Segundo a conselheira, desde 2014 o Cepesca vem se dedicando à elaboração de uma minuta para a política de pesca no estado. “Foi um processo de construção coletiva. A lei não é perfeita, mas é muito melhor do que a proposta do executivo”, considera Luciana.

De acordo com a bióloga Gabriela Priante, secretaria-executiva do Cepesca, a minuta do conselho foi encaminhada para o governador em abril de 2018, mas ela sofreu alterações com a mudança no comando do estado. “Com a nova gestão, o governador devolveu para a Secretaria de Estado de Meio Ambiente (Sema) tomar conhecimento e, na segunda reunião ordinária do Cepesca este ano, o Alex Marega [secretário adjunto] apresentou essa situação, buscando um alinhamento”, descreve Priante. “Depois de muita discussão, o conselho aprovou cota zero apenas para pesca amadora por cinco anos e, a partir daquele momento, a proposta passou a ser trabalhada entre a Sema e o governador”, explicou. A proposta de moratória para a pesca profissional foi uma surpresa para os conselheiros.
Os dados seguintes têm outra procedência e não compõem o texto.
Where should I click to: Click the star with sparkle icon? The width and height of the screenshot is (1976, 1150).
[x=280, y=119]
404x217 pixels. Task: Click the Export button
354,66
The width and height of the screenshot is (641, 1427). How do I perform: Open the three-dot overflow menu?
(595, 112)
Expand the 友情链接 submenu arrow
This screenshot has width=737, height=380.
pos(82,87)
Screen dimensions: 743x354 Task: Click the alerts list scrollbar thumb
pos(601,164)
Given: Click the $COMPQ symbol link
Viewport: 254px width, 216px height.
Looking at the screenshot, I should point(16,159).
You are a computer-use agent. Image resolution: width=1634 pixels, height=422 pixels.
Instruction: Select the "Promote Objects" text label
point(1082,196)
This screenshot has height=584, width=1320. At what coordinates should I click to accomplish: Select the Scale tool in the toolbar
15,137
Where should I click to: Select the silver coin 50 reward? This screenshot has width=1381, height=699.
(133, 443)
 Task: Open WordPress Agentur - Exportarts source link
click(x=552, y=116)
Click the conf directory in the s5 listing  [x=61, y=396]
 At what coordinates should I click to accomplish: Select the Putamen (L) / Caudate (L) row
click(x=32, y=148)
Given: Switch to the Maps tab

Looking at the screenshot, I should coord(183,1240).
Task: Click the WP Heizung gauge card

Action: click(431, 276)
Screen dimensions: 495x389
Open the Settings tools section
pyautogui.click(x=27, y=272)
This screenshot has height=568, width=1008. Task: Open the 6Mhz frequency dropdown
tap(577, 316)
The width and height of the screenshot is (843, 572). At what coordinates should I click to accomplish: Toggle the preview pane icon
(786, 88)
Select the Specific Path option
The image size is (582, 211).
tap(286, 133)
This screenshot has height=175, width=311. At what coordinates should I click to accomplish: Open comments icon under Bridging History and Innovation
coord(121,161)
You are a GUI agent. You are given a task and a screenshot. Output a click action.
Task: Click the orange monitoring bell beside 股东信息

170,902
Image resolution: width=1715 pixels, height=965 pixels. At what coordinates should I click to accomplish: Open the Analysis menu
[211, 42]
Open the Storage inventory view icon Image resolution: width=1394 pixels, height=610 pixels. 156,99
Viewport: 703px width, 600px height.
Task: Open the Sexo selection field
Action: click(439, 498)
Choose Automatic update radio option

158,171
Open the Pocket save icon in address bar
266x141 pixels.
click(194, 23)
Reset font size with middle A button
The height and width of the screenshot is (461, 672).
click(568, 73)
Com relação à redução dos estoques pesqueiros no estado, Priante pondera que, embora não haja trabalhos científicos fundamentando a decisão do governo, é preciso considerar relatos e a percepção dos próprios pescadores. “Em Várzea Grande, por exemplo, antigamente havia muita fartura na Festa de São Pedro. Os pescadores ofereciam peixes gratuitamente. Hoje, ainda é servido o peixe, mas ele é vendido e é de piscicultura porque eles não conseguem mais tirar do rio a mesma quantidade. Isso é uma constatação de diminuição do estoque”, observa.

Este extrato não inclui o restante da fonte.